3) For respecting the 1993 Statement of the Conference of Bishops that
obligates us to uphold their major emphasis for pastoral guidance, “There is
basis neither in Scripture nor tradition for the establishment of an official
ceremony by this church for the blessing of a homosexual relationship,” (See
footnote on P. 6 of the Task Force Report).
As conscientious pastors to fellow pastors, the ELCA bishops recognized their
responsibility to help pastors and congregations in ministry to gay and lesbian
(GLBT) persons, within the above mentioned guidelines.
4) For responding, with integrity, to the task force's decision not to change
the ELCA policy concerning same-sex unions and the ordination of gay and lesbian
(GLBT) persons in a partnered relationship, by advocating appropriate
disciplinary action with humility and gracious compassion for individuals,
congregations, and synods, who for reasons of conscience will act contrary to
the current ELCA “policy and practices consistent with past understandings of
Vision and Expectations, Definitions and Guidelines for Discipline, and the
social statements of the Lutheran Church in American and the American Lutheran
Church,” (p. 16, #2 & 3).
The ELCA Task Force Report and
Recommendations, including Dissenting Positions One and Two, gives us two
options:
1) We could vote on the two dissenting positions which would result in an up or down vote that would bring closure to a sixteen year debate on whether the ELCA should sanction same-sex unions and the ordination of gay, lesbian, bisexual and transgendered persons living in a sexual relationship.

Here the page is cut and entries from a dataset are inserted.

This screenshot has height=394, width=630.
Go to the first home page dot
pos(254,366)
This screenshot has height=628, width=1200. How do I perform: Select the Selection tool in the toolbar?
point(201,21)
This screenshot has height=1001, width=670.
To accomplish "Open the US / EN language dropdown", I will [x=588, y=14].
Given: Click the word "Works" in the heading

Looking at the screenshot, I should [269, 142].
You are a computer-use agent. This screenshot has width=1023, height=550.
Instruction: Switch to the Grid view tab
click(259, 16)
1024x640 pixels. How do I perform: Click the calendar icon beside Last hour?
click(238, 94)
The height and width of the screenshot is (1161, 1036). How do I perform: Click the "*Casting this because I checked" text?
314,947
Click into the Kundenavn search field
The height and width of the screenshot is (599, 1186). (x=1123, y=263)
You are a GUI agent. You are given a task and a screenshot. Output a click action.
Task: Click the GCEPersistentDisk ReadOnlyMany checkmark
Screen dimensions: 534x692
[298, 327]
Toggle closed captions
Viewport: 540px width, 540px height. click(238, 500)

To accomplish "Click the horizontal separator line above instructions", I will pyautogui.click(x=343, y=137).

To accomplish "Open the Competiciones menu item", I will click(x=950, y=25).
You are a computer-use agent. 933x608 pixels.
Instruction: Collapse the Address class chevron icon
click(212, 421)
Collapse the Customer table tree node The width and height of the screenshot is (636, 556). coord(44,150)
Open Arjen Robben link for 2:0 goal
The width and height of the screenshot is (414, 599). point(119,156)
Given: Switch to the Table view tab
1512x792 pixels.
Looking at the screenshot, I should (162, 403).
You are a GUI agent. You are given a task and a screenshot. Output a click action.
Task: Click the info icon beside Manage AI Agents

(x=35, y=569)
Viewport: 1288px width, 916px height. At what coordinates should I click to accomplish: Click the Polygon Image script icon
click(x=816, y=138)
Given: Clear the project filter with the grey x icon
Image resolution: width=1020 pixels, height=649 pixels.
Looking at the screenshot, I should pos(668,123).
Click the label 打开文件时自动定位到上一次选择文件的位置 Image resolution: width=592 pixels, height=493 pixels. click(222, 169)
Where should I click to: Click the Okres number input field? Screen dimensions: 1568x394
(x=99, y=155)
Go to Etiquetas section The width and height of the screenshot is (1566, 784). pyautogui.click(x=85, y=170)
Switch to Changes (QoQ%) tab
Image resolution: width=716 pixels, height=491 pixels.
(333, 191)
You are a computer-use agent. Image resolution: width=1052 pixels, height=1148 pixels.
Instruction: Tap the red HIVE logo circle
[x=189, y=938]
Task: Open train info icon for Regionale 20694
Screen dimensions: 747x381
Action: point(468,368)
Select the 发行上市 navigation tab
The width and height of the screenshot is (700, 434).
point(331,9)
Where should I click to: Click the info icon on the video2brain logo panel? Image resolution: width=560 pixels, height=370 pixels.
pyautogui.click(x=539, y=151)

We would then be free to commit our full time, means and efforts to that
which is a church's unique realm of responsibility.
2) Or we could vote for the Task Force recommendations and become an integral
part of the ELCA's persistent efforts to sanction same-sex unions and the
ordination of GLBT persons living in a sexual relationship, by giving legitimacy
to the current practice of “conscientious disobedience,” euphemized as “pastoral
discretion.”
The end result is assured: after years, possibly decades, of disunity and
chaos, the ELCA would eventually become one of the mainline churches that
sanctions same-sex unions and the ordination of GLBT persons living in a sexual
relationship. Two of the mainline churches, The Episcopal Church USA and the
United Church of Christ, with whom we have full communion and ministerial
fellowship, can testify as to how successful we will then be in outreach.
The Reverend Dr. Arndt Folkvard Braaten has served
as a missionary in Madagascar;
as an associate professor at Luther College in Decorah, Iowa;
and as president of Waldorf College, in Forest City, Iowa.
Currently, he is a member of Decorah Lutheran and
serves as an interim pastor at Waterloo Ridge in rural Decorah.